Im EU-Parlament herrschte wegen des positiven Berichts Verblüffung. Noch am Montag kursierte eine Vorversion des Berichts in Brüssel, der deutlich schärfere Worte fand und von einem „Stillstand“ der Reformbemühungen berichtete. Frattini gab dies indirekt zu: Es sei das Recht der Kommission, „technische Berichte politisch zu bewerten“ und andere Schlussfolgerungen zu ziehen.

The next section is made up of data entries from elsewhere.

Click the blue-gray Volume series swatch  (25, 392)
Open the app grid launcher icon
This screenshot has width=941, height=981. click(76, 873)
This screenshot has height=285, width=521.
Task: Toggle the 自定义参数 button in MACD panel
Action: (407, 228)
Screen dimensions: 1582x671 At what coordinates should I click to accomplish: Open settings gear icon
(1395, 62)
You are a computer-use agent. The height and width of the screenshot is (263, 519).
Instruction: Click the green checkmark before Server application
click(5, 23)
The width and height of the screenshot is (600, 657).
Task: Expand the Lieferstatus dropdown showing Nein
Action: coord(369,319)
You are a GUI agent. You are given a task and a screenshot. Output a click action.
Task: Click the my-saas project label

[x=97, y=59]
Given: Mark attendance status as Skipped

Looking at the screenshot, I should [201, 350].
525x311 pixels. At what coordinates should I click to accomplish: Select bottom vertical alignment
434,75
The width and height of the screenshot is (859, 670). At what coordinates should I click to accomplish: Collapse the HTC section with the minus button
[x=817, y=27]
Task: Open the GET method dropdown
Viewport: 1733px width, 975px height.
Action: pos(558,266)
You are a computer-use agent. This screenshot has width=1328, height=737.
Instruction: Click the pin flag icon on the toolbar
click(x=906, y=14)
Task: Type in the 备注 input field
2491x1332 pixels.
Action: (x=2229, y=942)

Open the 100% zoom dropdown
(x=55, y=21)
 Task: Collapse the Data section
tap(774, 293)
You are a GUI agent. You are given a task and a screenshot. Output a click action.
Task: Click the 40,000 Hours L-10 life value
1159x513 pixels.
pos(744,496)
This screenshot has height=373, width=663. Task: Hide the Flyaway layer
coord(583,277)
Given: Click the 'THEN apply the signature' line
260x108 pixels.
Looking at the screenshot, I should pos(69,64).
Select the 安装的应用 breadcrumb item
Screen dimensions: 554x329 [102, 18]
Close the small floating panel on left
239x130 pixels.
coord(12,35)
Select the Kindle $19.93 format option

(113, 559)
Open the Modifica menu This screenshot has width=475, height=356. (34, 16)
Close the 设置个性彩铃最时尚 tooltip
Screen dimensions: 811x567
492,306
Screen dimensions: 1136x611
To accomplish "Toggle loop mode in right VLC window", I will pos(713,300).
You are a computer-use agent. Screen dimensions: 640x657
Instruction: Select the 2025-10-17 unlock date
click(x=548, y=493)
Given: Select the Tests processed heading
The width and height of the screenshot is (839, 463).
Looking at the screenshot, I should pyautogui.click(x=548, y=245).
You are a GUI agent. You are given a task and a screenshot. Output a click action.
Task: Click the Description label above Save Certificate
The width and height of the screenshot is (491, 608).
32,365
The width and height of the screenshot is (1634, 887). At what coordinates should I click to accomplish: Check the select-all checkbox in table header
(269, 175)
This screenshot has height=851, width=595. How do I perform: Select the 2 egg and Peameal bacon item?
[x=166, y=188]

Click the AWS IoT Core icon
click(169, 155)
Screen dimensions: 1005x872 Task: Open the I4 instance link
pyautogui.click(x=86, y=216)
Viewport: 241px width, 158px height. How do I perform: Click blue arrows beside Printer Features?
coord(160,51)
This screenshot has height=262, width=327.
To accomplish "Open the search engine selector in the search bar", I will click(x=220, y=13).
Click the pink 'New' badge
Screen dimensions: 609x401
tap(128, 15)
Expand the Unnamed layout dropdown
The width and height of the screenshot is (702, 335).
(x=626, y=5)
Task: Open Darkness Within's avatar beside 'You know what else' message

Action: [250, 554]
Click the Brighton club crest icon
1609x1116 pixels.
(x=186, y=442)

Elmar Brok, Mitglied im Auswärtigen Ausschuss des Europäischen Parlaments, kritisierte, die Kommission habe zwar klare Defizite im Justiz- und Rechtswesen sowie bei der Korruptionsbekämpfung festgestellt. „Allerdings hat sie nicht die notwendigen Konsequenzen daraus gezogen und die in den Beitrittsverträgen vorgesehenen Schutzklauseln aktiviert. Stattdessen beschränkt sie sich darauf, die Entwicklung zunächst bis zum Frühjahr 2008 weiter zu beobachten.“ Dadurch würden auch die Reformanstrengungen in Bulgarien und Rumänien unterminiert, meinte der deutsche Abgeordnete. (Michael Moravec aus Brüssel/DER STANDARD, Printausgabe, 28.6.2007)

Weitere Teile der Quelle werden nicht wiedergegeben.